05. Em fins do século XVIII, o filósofo alemão Immanuel Kant


escreveu o ensaio seminal “Resposta à pergunta: o que é
o Iluminismo”. O texto filosófico, de pouco mais de dez
páginas, defende o exercício autônomo da razão e preconiza a
liberdade de pensamento. Nas palavras do autor: “lluminismo
é a saída do homem da sua menoridade de que ele próprio
é culpado.

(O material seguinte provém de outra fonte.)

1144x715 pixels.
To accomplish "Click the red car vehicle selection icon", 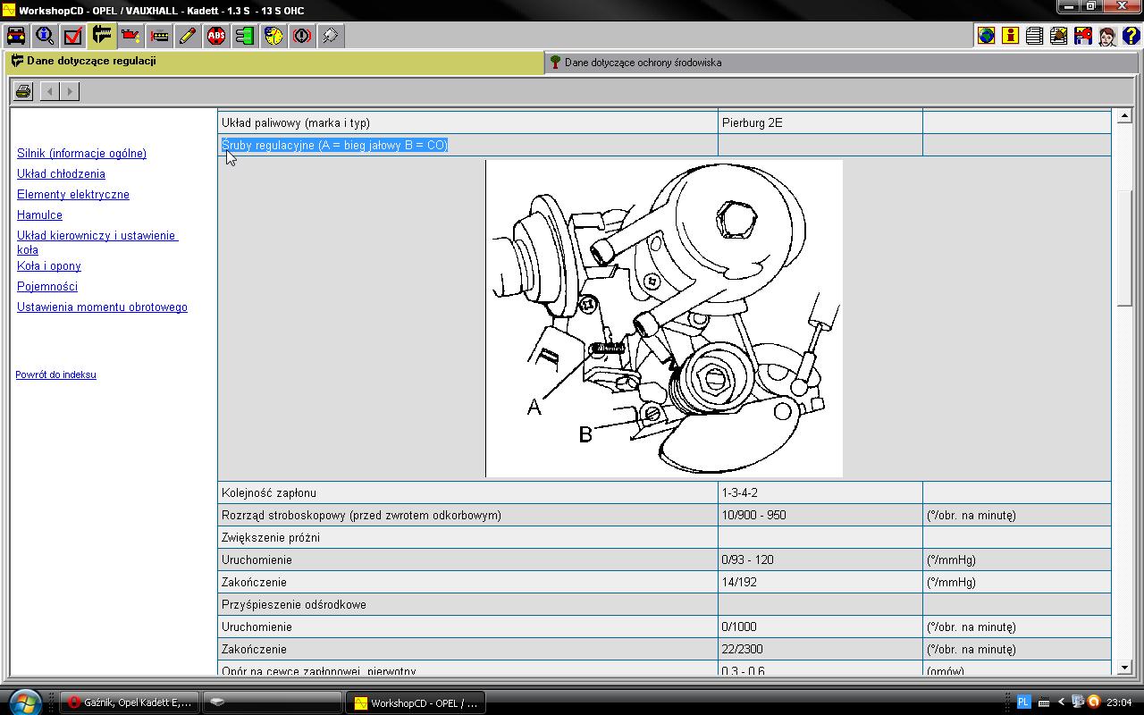I will pos(16,36).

A menoridade é a incapacidade de se servir do
entendimento sem a orientação de outrem” (2008, p. 1).
À luz desse princípio iluminista, escolha uma das duas músicas
e comente de que maneira ela pode ser interpretada tendo por
parâmetro o processo que leva o ser humano da “menoridade”
à “maioridade” intelectual ou existencial.

Resolução:
A música “O mundo é um moinho”, de Cartola, aborda a história
de uma mulher que “anuncia a hora de partida”. A partir daí, o
narrador inicia uma série de advertências sobre o mundo que
“vai triturar teus sonhos”. Ou seja, a partir da ótica kantiana,
podemos pensar na música como uma mulher que está saindo
da menoridade (“mal começaste a conhecer a vida”; “sem saber
mesmo o rumo que irás tomar”) e começando o processo de
maioridade, mesmo com as observações colocadas pelo narrador.
Mas, como lembra Kant, isso não importa, uma vez que a saída da
menoridade, da qual ele próprio é culpado, é resultado da falta
de decisão e coragem de servir-se de si mesmo sem a direção de
outrem. Sapere aude!

A canção “Malandragem”, de Cazuza e Roberto Frejat, também vai


nessa direção: a história de uma “garotinha esperando o ônibus
da escola sozinha” e que começa a questionar a vida, quer “um
pouco de malandragem” afinal, é uma criança (menoridade) e
busca conhecer a verdade (maioridade).